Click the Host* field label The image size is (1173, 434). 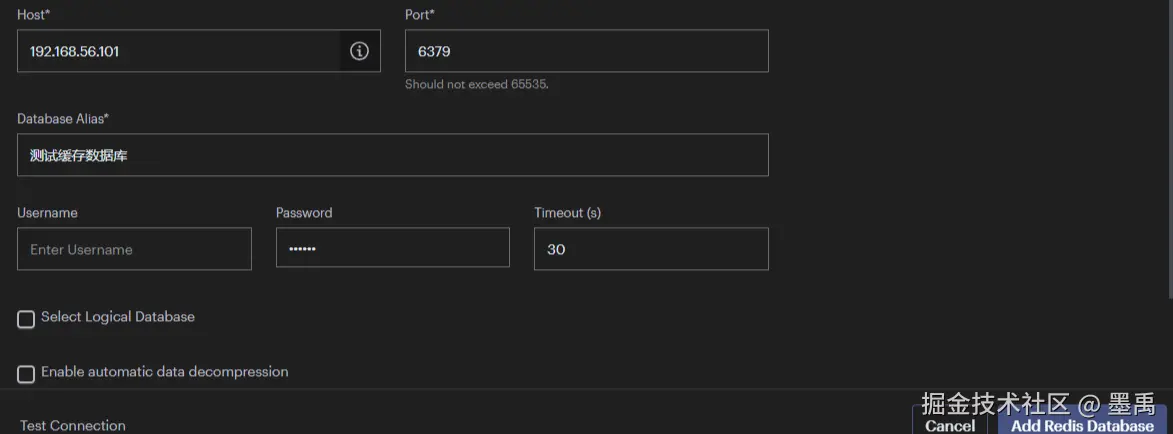point(32,15)
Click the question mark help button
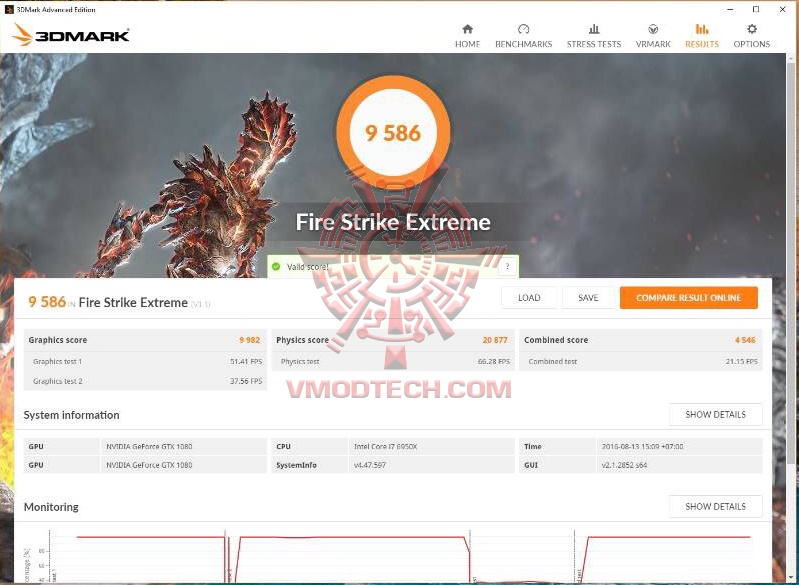 507,267
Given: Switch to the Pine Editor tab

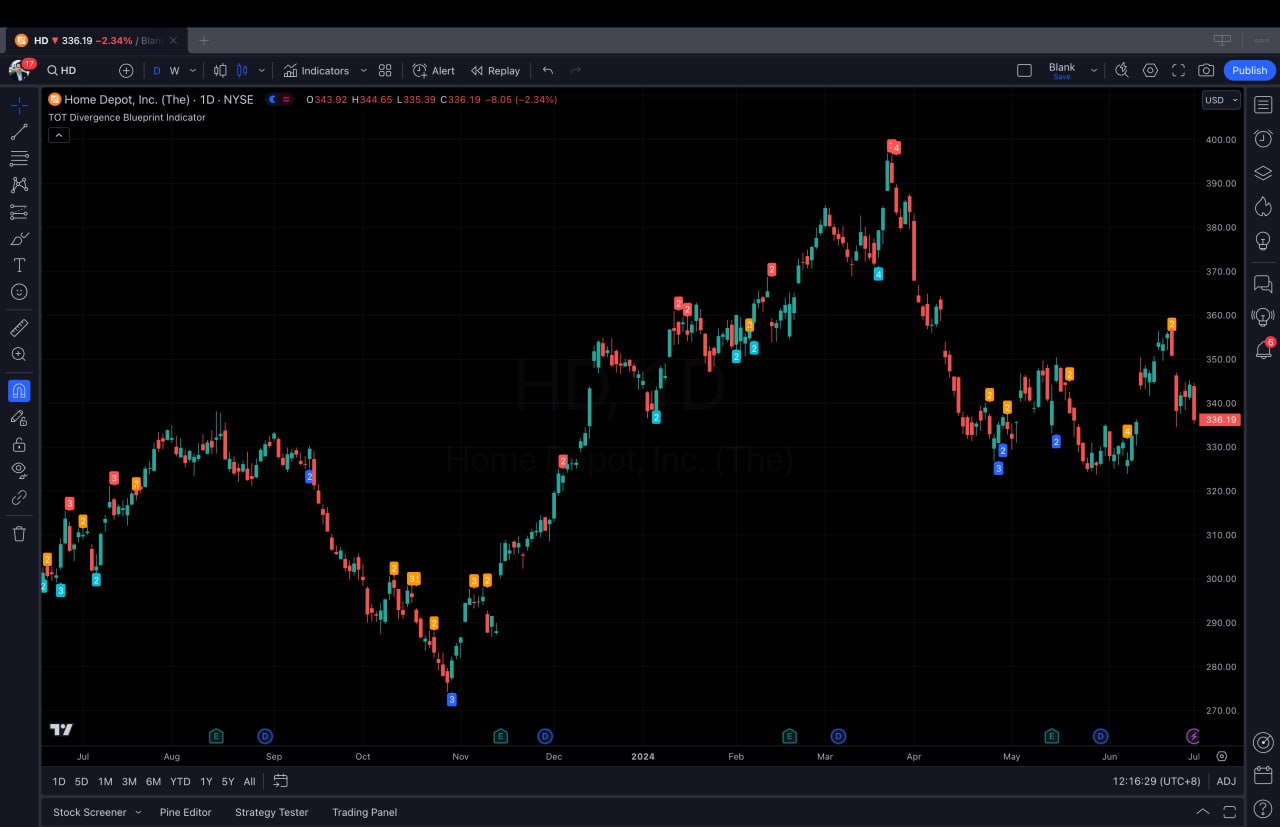Looking at the screenshot, I should click(185, 812).
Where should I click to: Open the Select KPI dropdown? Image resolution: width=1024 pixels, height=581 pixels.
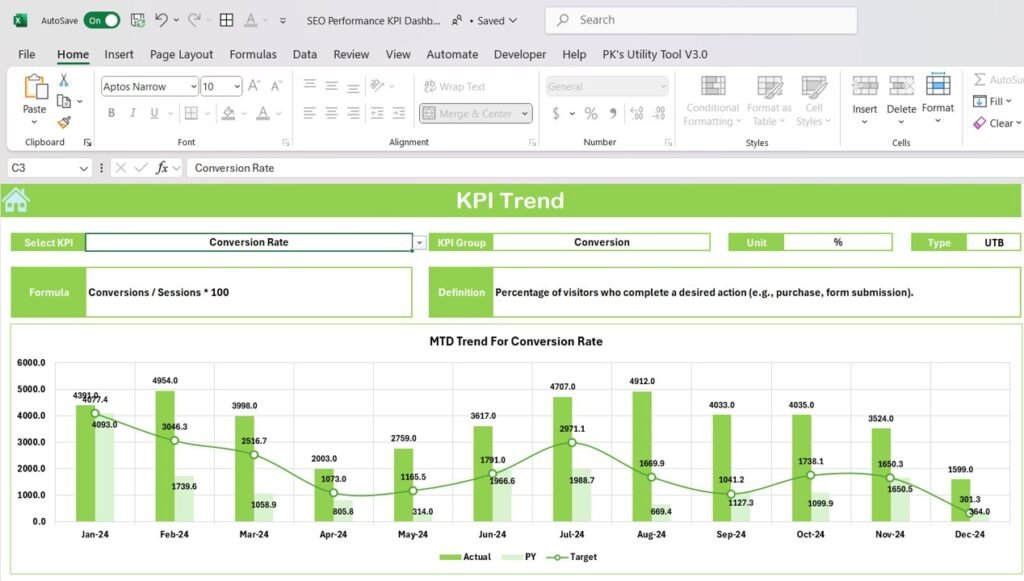[421, 242]
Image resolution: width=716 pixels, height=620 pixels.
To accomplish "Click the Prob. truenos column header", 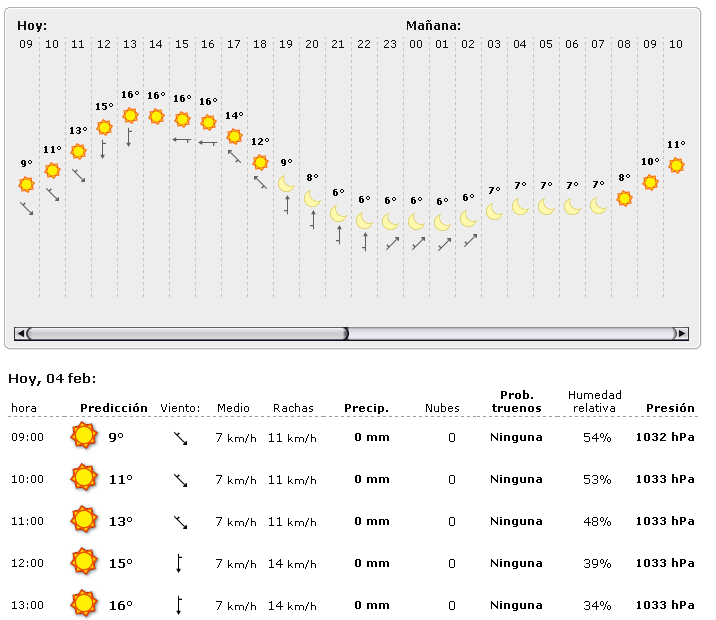I will coord(516,401).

-.-.-

* [WHAT IS BEING ASKED]
Give again the lines of the listing above that run from the one with "Click the question mark help button" up to and including the one with "Image resolution: width=716". Keep them exact and omit the pictures.

* [TASK RESPONSE]
Click the question mark help button
 507,267
Given: Switch to the Pine Editor tab

Looking at the screenshot, I should click(185, 812).
Where should I click to: Open the Select KPI dropdown? Image resolution: width=1024 pixels, height=581 pixels.
[421, 242]
Image resolution: width=716 pixels, height=620 pixels.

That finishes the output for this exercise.